何故(ナニユエ)だ?名誉(メイヨ)なことだぞ?」


「それは、そうでしょうが。()が重すぎます。他を当たって下さい」


「ならぬ。もう決めたのだ」


全力で()する紳に、栄州(エイシュウ)はきっぱりと言い(ハナ)った。


(オサ)には(ワレ)からお伝え申し上げる。物忌(モノイ)みが明ける前に、一度お目通(メドオ)り願う。(タノ)んだぞ」


ちょっと、と紳が引き止めようとするが、(イナ)を聞かずに栄州(エイシュウ)は、言い捨てると(キビス)を返して鍛錬場(タンレンジョウ)から出て行ってしまった。


(ウソ)だろ…。


呆然(ボウゼン)と立ち尽くす紳の背後から、突然(トツゼン)歓声(カンセイ)()がる。

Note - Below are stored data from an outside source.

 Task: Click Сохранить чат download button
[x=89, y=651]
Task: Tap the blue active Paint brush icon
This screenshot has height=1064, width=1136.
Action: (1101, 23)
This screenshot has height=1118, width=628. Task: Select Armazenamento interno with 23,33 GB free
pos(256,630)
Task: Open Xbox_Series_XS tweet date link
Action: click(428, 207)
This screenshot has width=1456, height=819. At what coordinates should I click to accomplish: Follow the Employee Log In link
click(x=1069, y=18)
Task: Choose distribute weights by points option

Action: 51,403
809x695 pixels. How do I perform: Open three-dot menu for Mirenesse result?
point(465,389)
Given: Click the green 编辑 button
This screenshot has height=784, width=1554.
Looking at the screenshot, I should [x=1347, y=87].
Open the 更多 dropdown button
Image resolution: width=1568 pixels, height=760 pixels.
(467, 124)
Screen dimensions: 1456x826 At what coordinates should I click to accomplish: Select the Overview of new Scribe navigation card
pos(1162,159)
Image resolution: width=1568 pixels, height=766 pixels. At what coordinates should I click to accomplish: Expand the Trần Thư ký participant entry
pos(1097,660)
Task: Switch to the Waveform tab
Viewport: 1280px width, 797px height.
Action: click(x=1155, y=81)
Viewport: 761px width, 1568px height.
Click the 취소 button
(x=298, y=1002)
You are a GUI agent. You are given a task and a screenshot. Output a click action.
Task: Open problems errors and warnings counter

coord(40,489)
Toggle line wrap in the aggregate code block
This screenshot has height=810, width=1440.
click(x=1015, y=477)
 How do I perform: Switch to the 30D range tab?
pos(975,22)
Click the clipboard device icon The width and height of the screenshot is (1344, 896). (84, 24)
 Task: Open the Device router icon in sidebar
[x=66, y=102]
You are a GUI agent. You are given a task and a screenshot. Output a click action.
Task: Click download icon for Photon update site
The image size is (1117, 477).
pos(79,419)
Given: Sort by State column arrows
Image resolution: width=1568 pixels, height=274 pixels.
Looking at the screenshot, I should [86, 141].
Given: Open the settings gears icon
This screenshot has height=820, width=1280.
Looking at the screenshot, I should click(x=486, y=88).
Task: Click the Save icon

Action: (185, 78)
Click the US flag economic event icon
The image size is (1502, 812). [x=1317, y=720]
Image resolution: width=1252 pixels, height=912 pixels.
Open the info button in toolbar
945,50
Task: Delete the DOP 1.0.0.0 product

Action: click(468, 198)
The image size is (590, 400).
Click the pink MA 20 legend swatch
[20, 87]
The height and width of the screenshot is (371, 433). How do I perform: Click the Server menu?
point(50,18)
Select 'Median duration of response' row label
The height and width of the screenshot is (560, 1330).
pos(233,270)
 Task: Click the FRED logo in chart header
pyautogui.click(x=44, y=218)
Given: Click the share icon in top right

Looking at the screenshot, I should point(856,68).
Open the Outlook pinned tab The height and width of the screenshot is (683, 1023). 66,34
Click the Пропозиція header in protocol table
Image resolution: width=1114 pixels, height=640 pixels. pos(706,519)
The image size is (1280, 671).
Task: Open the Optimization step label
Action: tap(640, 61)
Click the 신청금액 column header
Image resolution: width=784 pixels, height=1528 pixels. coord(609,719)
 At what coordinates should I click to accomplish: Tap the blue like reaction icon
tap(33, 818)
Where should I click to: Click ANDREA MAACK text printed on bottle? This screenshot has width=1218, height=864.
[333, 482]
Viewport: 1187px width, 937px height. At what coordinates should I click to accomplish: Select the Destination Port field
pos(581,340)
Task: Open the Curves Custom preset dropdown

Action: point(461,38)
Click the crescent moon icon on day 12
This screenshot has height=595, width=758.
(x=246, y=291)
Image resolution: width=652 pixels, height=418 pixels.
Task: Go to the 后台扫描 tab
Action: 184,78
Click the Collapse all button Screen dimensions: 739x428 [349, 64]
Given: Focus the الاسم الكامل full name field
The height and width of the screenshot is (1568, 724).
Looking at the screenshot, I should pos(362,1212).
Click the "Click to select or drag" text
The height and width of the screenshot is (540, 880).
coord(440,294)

「すっげえ!隊長(タイチョウ)夜伽(ヨトギ)の相手?」


「今まで声がかからなかったのが不思議(フシギ)だったんだよ。やっと、隊長(タイチョウ)(スゴ)さが伝わったんだな」


「前祝いしますか!」


いつの間に戻っていたのか、隊士たちが歓喜(カンキ)(フル)えて大騒(オオサワ)ぎしている。


こいつら、何も知らないで…。


できるわけねえだろ…。


喧騒(ケンソウ)を背後に受けながら、紳は1人頭を抱えるしかなかった。



*五尺七寸はだいたい190㎝です。

一尺が33.333…cmなので、文中に出てくる尺の表記の目安にお願いします。